I wouldn't say conservative, but it's not bullish either, okay? I mean, Adam, I understand what you are saying, but we're at the beginning of the year, okay? Many things can happen Regarding COVID because it's not finished. So last year, as Emmanuel said, we had more than $150,000,000 Exceptional expenses because of COVID, okay? So you need to put some caution in the bottom line regarding unexpected costs.
And if we have a rebound, I would call, not a very gradual recovery, we may need to invest a bit more money Towards the end of the year to accelerate acquisition, you can physically do that. If we physically can't, Then clearly, the money will go to the bottom line. So at this stage, we gave this range, okay, which by the way, if If the dollar stays with disease, it's not bad at all because it's 14% to 16% and the revenue line would be 8% to 11%, which will be phenomenal, I would say, so I don't think this is conservative. It's just I don't have a crystal ball to foresee everything that's happening in every month of this year, Okay. We're still not in normal situation.
That's all. So I understand And I'm just Just in
the sequence, please factor in that, I mean, as we say, we talk about a gradual recovery that we are expecting without being able to, of course, design exactly what is the trajectory. But that would mean certainly more investment in H2. Remember, we've been, of course, limited in commercial activity. As you know, we say H2 could be a better moment overall with a number of restriction being There will be also more investments queued towards the 2nd part of the year. So you have to take that into account.
And that explains as well why Q1 maybe is expected today better than one could have expected initially. But the investment will need to happen in the year.
Any case, I would love to be conservative and as the quarters unfold, we'll get more. But I think I gave the parameters. The pricing that still can come more favorable, that goes straight to the bottom line. If we have it more combustible, that's fine, goes to the bottom line, but we have to assume that. As the quarters pass,
The final question will come from the line of Robert Brampton with UBS.
What?
Hello?
Hello?
Robert, your line is open.
I don't think I'm in the queue actually. Operator, can you put Robert Rampton in queue from UBS, please?
His line is open.
Robert, can you join? Okay. We'll get back to Robert after the call, Operator, if we can just go to the final remarks. Andre, I think you have some closing remarks.

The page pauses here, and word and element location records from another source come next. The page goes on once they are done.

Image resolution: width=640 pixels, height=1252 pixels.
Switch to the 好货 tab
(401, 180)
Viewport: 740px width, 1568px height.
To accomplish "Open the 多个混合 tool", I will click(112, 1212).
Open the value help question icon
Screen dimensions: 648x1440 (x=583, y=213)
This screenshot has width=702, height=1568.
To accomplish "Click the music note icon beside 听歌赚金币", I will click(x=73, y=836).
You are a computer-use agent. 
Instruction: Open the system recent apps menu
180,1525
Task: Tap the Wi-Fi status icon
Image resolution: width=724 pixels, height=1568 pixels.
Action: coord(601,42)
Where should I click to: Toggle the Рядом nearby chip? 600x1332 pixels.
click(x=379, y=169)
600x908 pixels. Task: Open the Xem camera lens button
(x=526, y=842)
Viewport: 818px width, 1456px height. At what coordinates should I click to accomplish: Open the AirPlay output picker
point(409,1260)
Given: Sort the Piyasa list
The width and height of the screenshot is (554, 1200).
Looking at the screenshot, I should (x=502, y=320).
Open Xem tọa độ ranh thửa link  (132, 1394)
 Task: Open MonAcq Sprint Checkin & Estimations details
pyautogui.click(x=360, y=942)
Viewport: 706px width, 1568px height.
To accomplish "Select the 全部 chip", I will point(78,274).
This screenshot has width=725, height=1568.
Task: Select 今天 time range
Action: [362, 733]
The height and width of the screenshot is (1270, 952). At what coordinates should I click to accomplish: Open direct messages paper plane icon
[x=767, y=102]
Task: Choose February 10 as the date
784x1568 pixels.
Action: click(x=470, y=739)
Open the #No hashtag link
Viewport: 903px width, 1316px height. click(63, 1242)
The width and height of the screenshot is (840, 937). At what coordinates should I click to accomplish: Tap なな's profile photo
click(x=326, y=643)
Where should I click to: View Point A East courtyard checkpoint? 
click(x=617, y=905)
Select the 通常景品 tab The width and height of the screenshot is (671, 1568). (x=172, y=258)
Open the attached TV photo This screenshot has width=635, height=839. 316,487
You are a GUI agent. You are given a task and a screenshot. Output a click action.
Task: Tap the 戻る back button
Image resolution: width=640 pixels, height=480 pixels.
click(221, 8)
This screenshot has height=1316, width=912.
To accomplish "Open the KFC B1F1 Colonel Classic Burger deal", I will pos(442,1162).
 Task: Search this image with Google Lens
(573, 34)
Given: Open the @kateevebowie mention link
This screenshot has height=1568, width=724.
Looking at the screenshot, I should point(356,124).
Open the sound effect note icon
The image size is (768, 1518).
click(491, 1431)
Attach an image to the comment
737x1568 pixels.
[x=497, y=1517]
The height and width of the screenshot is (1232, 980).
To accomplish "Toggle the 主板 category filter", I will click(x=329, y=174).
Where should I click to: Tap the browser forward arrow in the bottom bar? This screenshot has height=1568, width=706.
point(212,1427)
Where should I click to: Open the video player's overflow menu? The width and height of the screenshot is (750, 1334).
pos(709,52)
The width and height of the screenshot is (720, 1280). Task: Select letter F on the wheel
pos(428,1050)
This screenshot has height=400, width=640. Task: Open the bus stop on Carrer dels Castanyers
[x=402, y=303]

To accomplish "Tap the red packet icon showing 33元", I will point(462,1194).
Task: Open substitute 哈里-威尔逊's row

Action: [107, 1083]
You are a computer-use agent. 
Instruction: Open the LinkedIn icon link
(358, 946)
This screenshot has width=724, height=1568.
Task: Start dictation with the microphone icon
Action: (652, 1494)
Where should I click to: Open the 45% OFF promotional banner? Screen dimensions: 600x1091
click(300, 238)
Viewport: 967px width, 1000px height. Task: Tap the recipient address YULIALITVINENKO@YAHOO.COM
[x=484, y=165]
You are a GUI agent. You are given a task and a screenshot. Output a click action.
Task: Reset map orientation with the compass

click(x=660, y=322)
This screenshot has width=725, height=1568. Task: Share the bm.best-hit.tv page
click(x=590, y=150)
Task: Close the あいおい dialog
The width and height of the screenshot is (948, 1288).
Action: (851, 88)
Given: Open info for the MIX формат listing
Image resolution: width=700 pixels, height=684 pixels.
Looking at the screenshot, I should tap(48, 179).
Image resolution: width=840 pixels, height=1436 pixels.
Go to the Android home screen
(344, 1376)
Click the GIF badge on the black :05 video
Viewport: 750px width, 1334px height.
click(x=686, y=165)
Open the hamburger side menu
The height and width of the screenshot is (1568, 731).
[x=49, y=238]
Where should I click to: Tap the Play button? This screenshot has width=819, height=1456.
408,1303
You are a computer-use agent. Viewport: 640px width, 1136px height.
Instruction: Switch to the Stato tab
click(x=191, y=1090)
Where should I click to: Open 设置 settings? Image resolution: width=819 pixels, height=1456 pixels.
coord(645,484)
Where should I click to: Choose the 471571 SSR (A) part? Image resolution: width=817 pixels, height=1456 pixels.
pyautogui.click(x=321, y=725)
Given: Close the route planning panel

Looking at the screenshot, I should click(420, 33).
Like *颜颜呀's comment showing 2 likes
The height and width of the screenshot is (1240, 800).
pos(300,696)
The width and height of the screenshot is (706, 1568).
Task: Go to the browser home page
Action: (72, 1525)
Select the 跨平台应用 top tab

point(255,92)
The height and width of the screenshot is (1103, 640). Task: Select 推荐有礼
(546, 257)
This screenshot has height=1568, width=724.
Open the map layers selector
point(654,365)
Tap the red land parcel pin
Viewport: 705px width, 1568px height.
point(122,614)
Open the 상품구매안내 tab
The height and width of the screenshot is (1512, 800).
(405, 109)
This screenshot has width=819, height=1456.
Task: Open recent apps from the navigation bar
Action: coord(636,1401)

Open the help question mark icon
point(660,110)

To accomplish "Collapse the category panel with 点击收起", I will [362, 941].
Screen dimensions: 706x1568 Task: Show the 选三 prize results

Yes. I mean, thank you all for joining. I think we had a rather complicated 2020, but the results Came out much better than I would have thought when we were talking for the first time in March. I think we look at a Very good recovery in relative terms in 2021. IQOS continues to grow strongly.
The momentum is Excellent in my view, and we will see some rebound hopefully in cigarette volumes in the next 1 to 2 years. I would love to see positive total market, maybe in 2022. And we look forward to Sharing with you more on the long term growth and more on understanding the profitability of IQOS in the next week. So have a very good day, and thank you for listening to each.
Thank you very much. I just wanted to add that, Will, if you have any follow-up questions, you can contact the Investor Relations team and look out our website for the instructions on how to log on to the Investor Day event. It starts at 8:30 Eastern Time on February 10. You can register on our website. And again, thank you very much for joining the call.
Have a nice
day. Bye.
This does conclude today's conference call. We thank you for your participation and ask that you please disconnect your lines.